After that I've picked up my luggage and went straight to Hertz to pick up my car (a very nice Ford Mondeo Estate, thanks Hertz!) and off I went.
My first destination, as you'll be able to find out from the map below, was Senja and the peak of Husfjellet. I know, I know, "why not Segla" right? Segla became so popular recently that I really didn't want to do it. I preferred spending the day by myself in a place that had a good possibility of having no people at all and boy did it work out the way I wanted it to!
Before I arrived at Skaland tho, which would be the starting point of my hike up Husfjellet, I still had a more then three hour long drive before me, which was bound to be longer as I was sure that I'll try and do some nighttime photography along the way, which was not an issue as I was planning on spending the night in my car and starting my hike early in the morning the next day. And I'm really glad I've made plans like this as that night was the first time I got to see the Northern Lights or aurora borealis. The experience was truly incredible, especially since it is such a rare occasion and I didn't get to see another one over the next six nights.
Aurora borealis can only be visible in the winter months and above the arctic circle so I'd suggest making an effort, cause it's really worth it!
After this experience, although I was spending the night in my car, the night was very pleasant and even the -29 degree cold did not bother me much. First thing in the morning, even before sunrise, I've driven from the parking space I've stopped at all the way to Skaland from where I would start my ascend up Husfjellet, but before any of this could happen I had to get dressed properly, as the temperature was reaching -26 degrees and it was suppose to be very windy at the top. Now putting clothes on that would shield you from weather conditions this harsh is quite something. If you've ever been in temperatures below zero then you know how important it is to have every single inch of your body covered. At -20 the clothing has also got to be really thick or in my case you have to have many layers on you. To sum it up: skiing tshirt, skiing longsleeve, skiing polar longsleeve, insulated jacket and a parka, hiking trousers, skiing trousers, two pairs of warm and thick skiing socks, Sorel heavy duty boots, leather gloves, skiing gloves, crampons. I'm not listing the contents of my luggage, these are all the things I had on me that morning. Add to that a backpack with my trusy Sony A7rIII, few lenses and a tripod and walking becomes... interesting.

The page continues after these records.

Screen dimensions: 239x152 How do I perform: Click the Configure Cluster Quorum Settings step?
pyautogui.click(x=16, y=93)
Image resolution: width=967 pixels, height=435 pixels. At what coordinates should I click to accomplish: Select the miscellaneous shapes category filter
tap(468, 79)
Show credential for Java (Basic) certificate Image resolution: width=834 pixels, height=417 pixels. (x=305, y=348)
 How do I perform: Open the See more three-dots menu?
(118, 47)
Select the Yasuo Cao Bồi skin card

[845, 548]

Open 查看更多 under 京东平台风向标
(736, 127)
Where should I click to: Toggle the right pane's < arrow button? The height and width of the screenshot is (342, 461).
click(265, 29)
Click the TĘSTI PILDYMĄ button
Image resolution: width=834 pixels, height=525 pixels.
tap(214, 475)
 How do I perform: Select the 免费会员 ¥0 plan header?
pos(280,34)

Hiking up Husfjellet, any mountain in north Norway for that matter, is a very unique experience as very often you don't see any trails, which means that you either do some research or just go with your gut. For me it was a little bit of both as I helped myself with the information from Senja Vandrer, but as soon as the beaten path ended I've decided to just push forward, through the fresh snow, which was a bit of a poor choice in the end as I've ended up a bit to high and got stuck in a really deep snow, where I've lost one of my crampons. By the time I've noticed it was missing, I was already quite for away from the poor fella and had to walk back quite a bit, which all-in-all took me about an hour.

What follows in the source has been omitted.